Roderic Dunnett considers the work of Basil Spence

© RCAHMS

Draughtsman's eye: design for the Hall of the Future at the "Britain Can Make It" exhibition at the V&A, London, perspective by Basil Spence, 1946

Draughtsman's eye: design for the Hall of the Future at the "Britain Can Make It" exhibition at the V&A, London, perspective by Basil Spence, 19...

Basil Spence: Buildings and projects
Louise Campbell, Miles Glendinning, and Jane Thomas, editors
RIBA Publishing £45
Church Times Bookshop £40.50
(978-1-85946-309-3)
(Use code CT524)  

THIS is massive tome, running to 19 chapters, and chock-full of superb illustrations, arising out of an Arts and Humanities Research Council project led by Louise Campbell of the University of Warwick and her two scholarly collaborators, who contribute substantially to the book.

One interesting thing about Sir Basil Spence (1907-76) - quite apart from his crowning glory, the new Coventry Cathedral, characterised here as "the single biggest ikon of post-war reconstruction" in Britain - is, the book indicates, the ways in which his career spans several distinct eras and trends.

Of these, the most significant was the keen interest that he showed, during its 1930s heyday, in the Modernist German-based Bauhaus movement, led by Walter Gropius and Mies van der Rohe, whose work he visited (soon after his honeymoon), and from which he de- rived much of the ethic of social responsibility which informed his work in post-war Britain, including his contributions to the 1946 "Britain Can Make It" exhibition at the Victoria & Albert Museum, and the 1951 Festival of Britain, at which Spence was a leading light.

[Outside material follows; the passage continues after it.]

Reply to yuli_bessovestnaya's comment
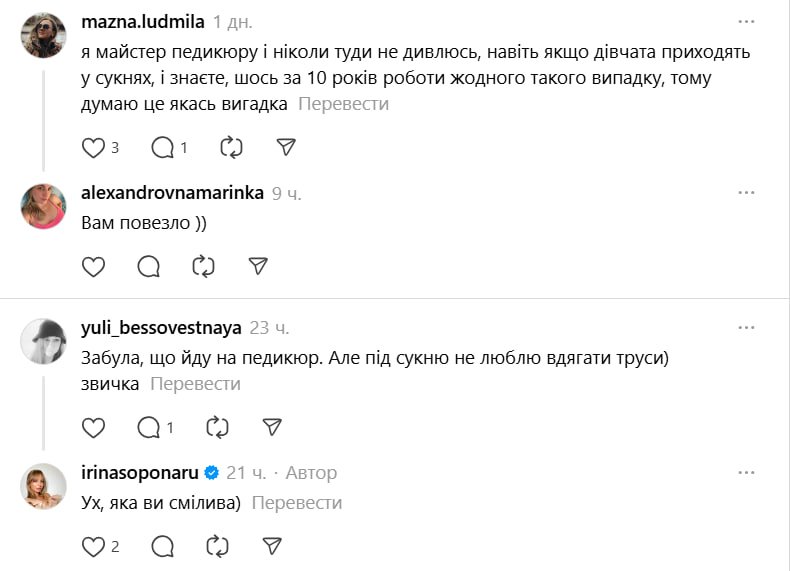The image size is (790, 571). pyautogui.click(x=149, y=428)
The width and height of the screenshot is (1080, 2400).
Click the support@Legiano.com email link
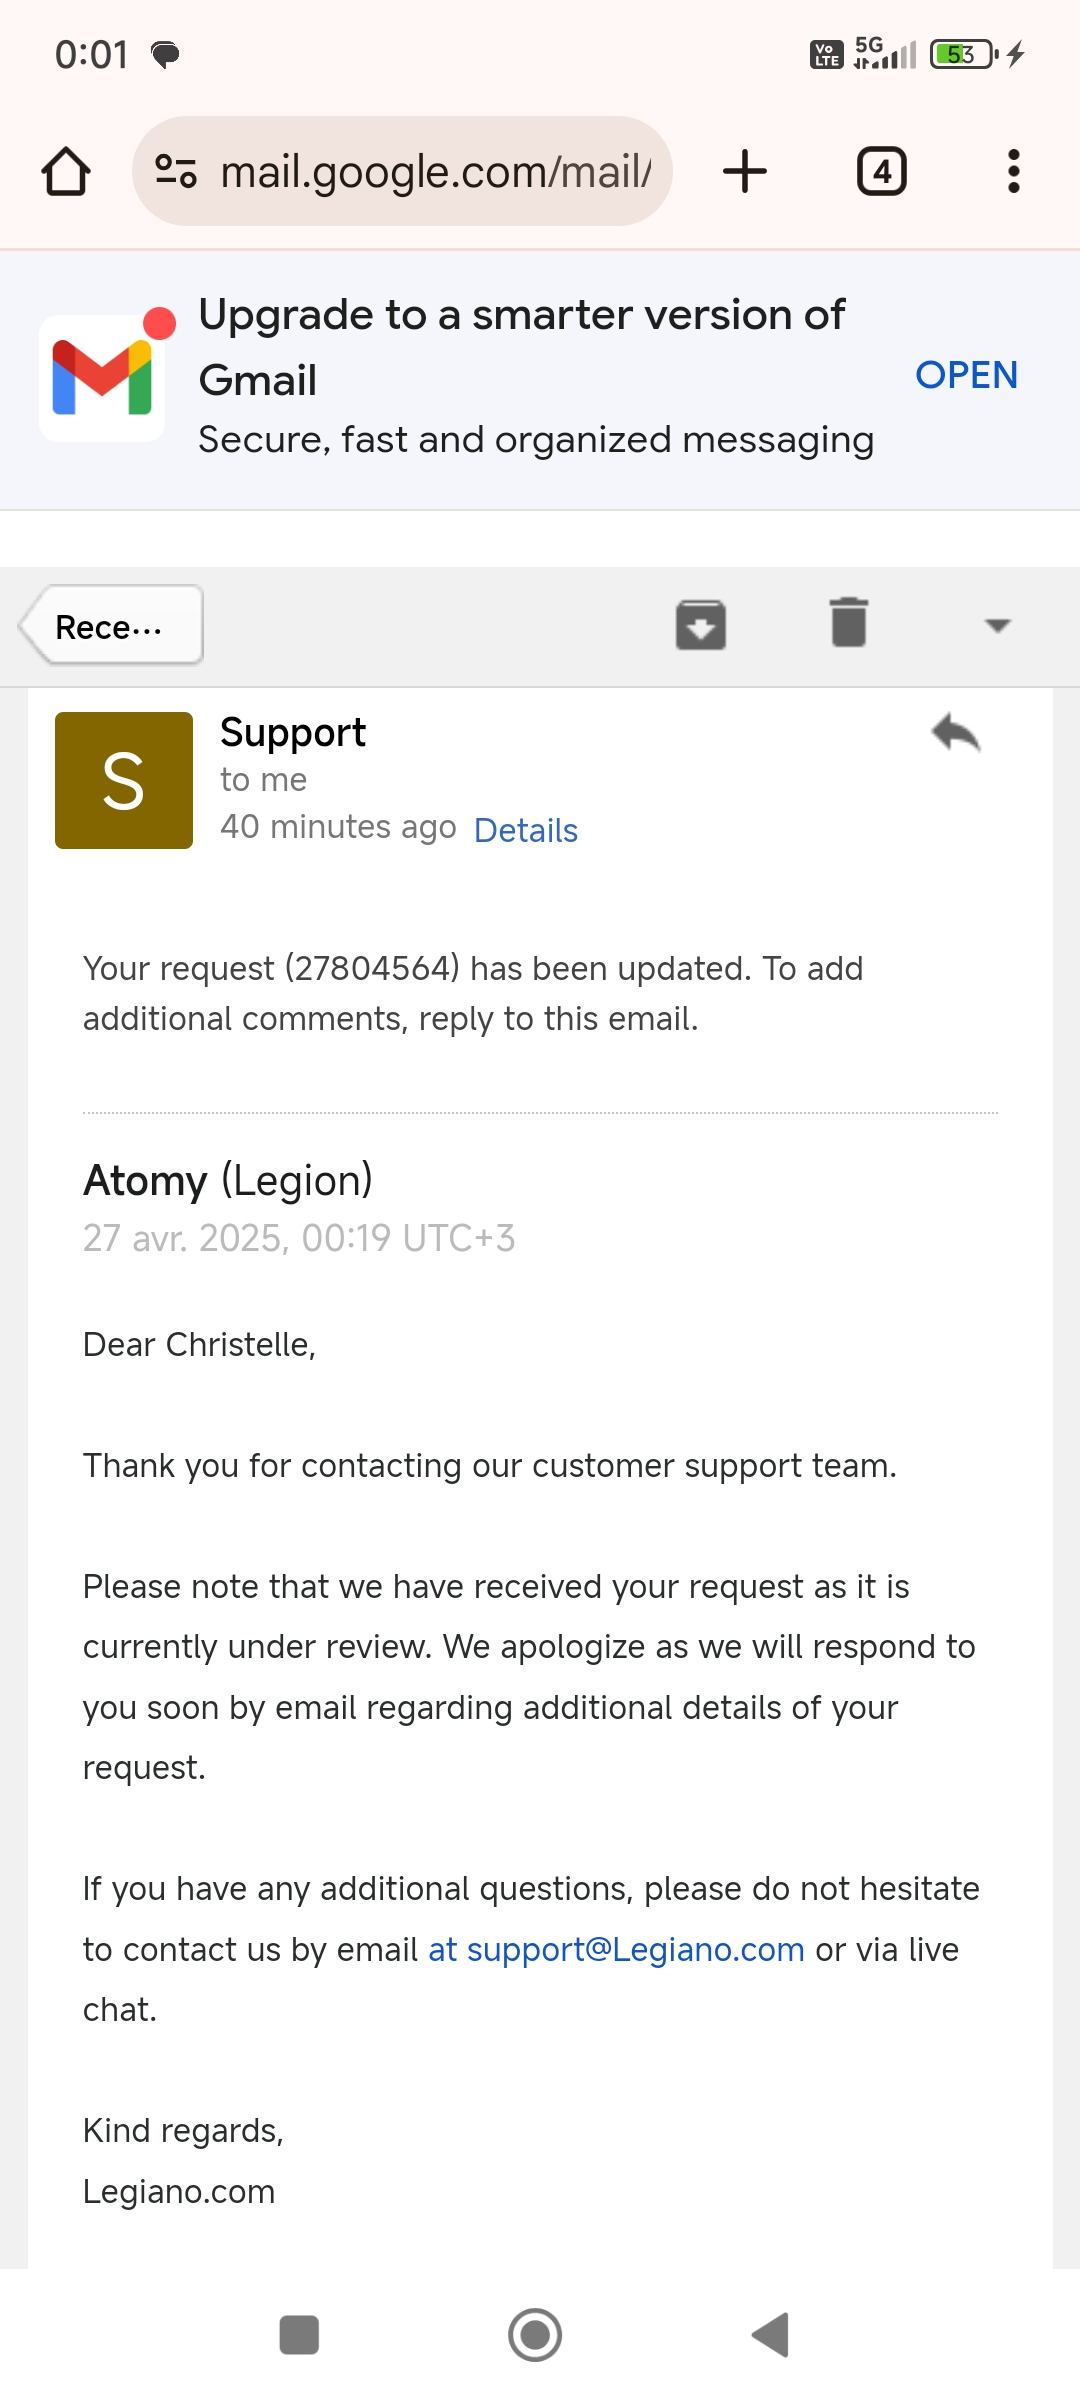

He didn't build only ecclesiastical marvels: Scottish country houses, including quite self-indulgent castellated wonders built from scratch, entered his remit, as work flourished after the war. He built, and helped revolutionise, army barracks and parliamentary buildings. By 1929, he was assisting Sir Edwin Lutyens, and some of the latter's versatility and good judgement washed off on the younger man. Spence's superb draughtsmanship extended to painting: some rewarding self-portraits are included here, and his youthful sketches - of Pugin's work, for instance - already look masterly.

Every facet of his work is explored in invigorating detail here, in a style that is as accessible as it is academic. This applies to all of the contributors; and the balance is about right, too: the early years get 40 pages, the 1950s 80, the '60s 100, and the '70s - up to Spence's death, aged only 69 - a further 30 pages.

The index is thorough, and nicely presented in four columns. Coventry gets a closely argued 32-page chapter from Louise Campbell herself; the illustrations of various stages in the process stand testimony to the complexity, and the triumph, of the proposed, emerging, and finished project, the result of a wildly contested architectural competition announced in 1951.

You don't get a better imprimatur than that of the Royal Institute of British Architects, who have supported the project so much as to publish the book. In a spectac-ular large format, it is, surely, one of the landmark books on British architecture of the past half-century. Recommending it very highly is a pleasure and a duty.